Do what you can, within reason, to remain healthy and to achieve the worldly success you need, but keep those efforts proportionate to the true, long-range goal of life, which is to find God. To devote all your energy to fulfilling material desires, as so many people do even in the name of spirituality, distorts their values and deprives them of the time they need for more important things.

When you pray to God, be completely sincere with Him. If your heart is restless with desires, say to Him, “Lord, I have these desires, but I want You more than anything else. Help me to dissolve every limitation in Your great ocean of peace.”

It is all right to pray to God for things. It is better still, however, to ask that His will be done in your life. He knows what you need, and will do much more for you than the best that you can imagine for yourself.

5. Moods

Moods are caused by past overindulgence in sense pleasures. They are the consequence of over-satiety and disgust. Don’t give in to them. If you indulge in moods, they will reawaken your past desire for their opposite pleasures. Thus, they will pull you down into delusion again.

Life manifests the principle of duality. It is like a pendulum — swinging unceasingly back and forth between opposite states of awareness. The farther the pendulum swings in one direction, the farther it must swing back in the other. Indulgence in moods returns a person, with or without his consent, to their opposite pleasures.

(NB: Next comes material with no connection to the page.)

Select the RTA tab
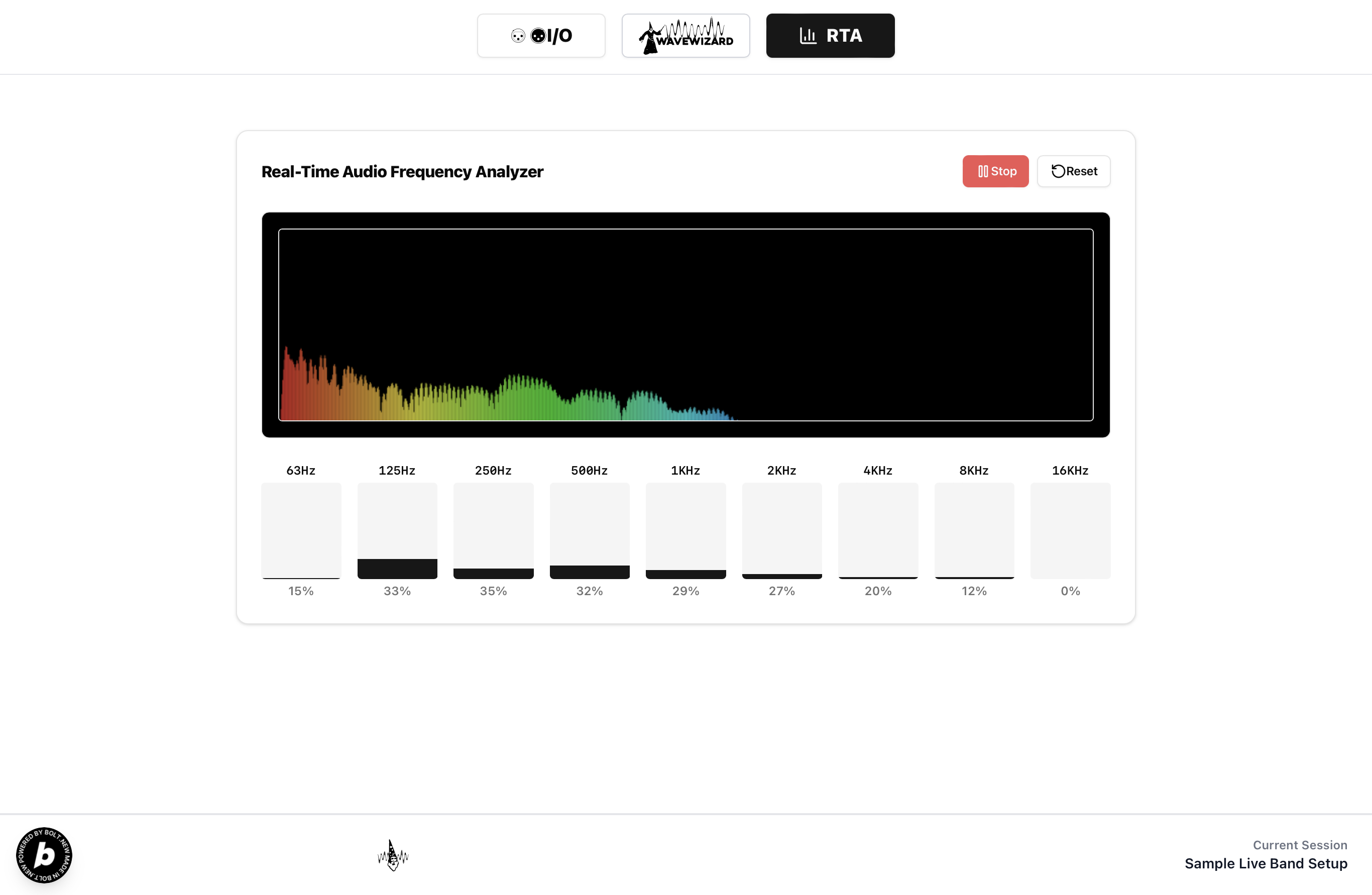 830,36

To stop that unending to and fro movement, the secret is to resist it, and to preserve a mental non-attachment. Resist, inwardly, the pleasure you feel in anything, and resist also the sadness life brings you in consequence. Strive to be even-minded in all that happens, so that nothing touches you inwardly. This doesn’t mean to allow nothing to please you, to become apathetic. Simply realize that whatever pleasures you enjoy are in yourself, not in outward sensations.

Most people allow themselves passively and desultorily to grow in any undirected way, according to the patterns of their passing moods. You must be able instantly to control your moods. Whenever moods come, try to conquer your emotions and do not blame others. Avoid self-pity and over-sensitivity. Nursed grievances eat like acids into the fibers of your peace. Learn to take responsibility for whatever difficulties life brings you. See them as opportunities to grow closer in God by becoming stronger in yourself and deeper in your spiritual life. In that way you will get rid of all moods.


God certainly wants us to commune with Him. It is we who shut Him out by our moods, selfishness, restlessness, desires, and dull indifference.

The ego lies at the root of all delusions. Producing the plant of material desire, it is like a noxious weed, choking and killing the more wholesome plants of will power, devotion and self-control. When one is fully satisfied in the Self, desireless and free from every attachment, one no longer sees himself as a separate wave on the ocean of Spirit, but realizes his true Self to be infinite, and one with the ocean.